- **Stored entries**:
◇ ◇ ◇
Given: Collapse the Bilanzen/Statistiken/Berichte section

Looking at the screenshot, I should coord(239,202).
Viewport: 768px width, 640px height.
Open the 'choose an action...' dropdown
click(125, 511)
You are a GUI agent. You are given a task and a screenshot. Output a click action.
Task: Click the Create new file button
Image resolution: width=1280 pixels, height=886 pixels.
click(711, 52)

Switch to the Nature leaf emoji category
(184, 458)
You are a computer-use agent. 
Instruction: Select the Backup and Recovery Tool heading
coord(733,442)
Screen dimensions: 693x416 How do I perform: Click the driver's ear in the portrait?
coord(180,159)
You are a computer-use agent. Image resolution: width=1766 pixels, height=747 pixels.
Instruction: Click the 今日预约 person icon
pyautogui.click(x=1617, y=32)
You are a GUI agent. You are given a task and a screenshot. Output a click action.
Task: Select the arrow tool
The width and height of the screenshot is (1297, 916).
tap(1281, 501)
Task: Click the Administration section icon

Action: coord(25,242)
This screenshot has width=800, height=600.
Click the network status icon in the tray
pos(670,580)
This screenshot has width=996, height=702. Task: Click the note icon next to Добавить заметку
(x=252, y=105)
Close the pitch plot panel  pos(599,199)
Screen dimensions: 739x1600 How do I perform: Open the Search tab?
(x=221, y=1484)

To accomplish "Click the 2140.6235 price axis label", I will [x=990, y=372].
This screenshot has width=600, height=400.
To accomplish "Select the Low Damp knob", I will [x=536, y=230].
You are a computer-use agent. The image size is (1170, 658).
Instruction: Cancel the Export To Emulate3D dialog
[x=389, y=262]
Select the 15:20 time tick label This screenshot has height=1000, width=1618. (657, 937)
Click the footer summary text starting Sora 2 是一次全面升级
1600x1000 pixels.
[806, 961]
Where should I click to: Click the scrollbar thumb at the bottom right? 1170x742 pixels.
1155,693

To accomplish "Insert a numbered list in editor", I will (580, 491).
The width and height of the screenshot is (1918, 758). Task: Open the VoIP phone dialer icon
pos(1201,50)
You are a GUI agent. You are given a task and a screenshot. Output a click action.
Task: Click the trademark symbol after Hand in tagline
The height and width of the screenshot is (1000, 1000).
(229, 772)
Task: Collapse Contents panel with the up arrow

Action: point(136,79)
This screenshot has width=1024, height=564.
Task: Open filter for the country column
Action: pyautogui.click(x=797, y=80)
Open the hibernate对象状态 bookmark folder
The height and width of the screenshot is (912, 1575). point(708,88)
◇ ◇ ◇
- **WORK TO COMPLETE**: From the line containing "Instruction: Click the 今日预约 person icon" down to the last line of the data above, copy every line exactly; leave out all other lines.

- **SOLUTION TO THE EXERCISE**:
Instruction: Click the 今日预约 person icon
pyautogui.click(x=1617, y=32)
You are a GUI agent. You are given a task and a screenshot. Output a click action.
Task: Select the arrow tool
The width and height of the screenshot is (1297, 916).
tap(1281, 501)
Task: Click the Administration section icon

Action: coord(25,242)
This screenshot has width=800, height=600.
Click the network status icon in the tray
pos(670,580)
This screenshot has width=996, height=702. Task: Click the note icon next to Добавить заметку
(x=252, y=105)
Close the pitch plot panel  pos(599,199)
Screen dimensions: 739x1600 How do I perform: Open the Search tab?
(x=221, y=1484)

To accomplish "Click the 2140.6235 price axis label", I will [x=990, y=372].
This screenshot has width=600, height=400.
To accomplish "Select the Low Damp knob", I will [x=536, y=230].
You are a computer-use agent. The image size is (1170, 658).
Instruction: Cancel the Export To Emulate3D dialog
[x=389, y=262]
Select the 15:20 time tick label This screenshot has height=1000, width=1618. (657, 937)
Click the footer summary text starting Sora 2 是一次全面升级
1600x1000 pixels.
[806, 961]
Where should I click to: Click the scrollbar thumb at the bottom right? 1170x742 pixels.
1155,693

To accomplish "Insert a numbered list in editor", I will (580, 491).
The width and height of the screenshot is (1918, 758). Task: Open the VoIP phone dialer icon
pos(1201,50)
You are a GUI agent. You are given a task and a screenshot. Output a click action.
Task: Click the trademark symbol after Hand in tagline
The height and width of the screenshot is (1000, 1000).
(229, 772)
Task: Collapse Contents panel with the up arrow

Action: point(136,79)
This screenshot has width=1024, height=564.
Task: Open filter for the country column
Action: pyautogui.click(x=797, y=80)
Open the hibernate对象状态 bookmark folder
The height and width of the screenshot is (912, 1575). point(708,88)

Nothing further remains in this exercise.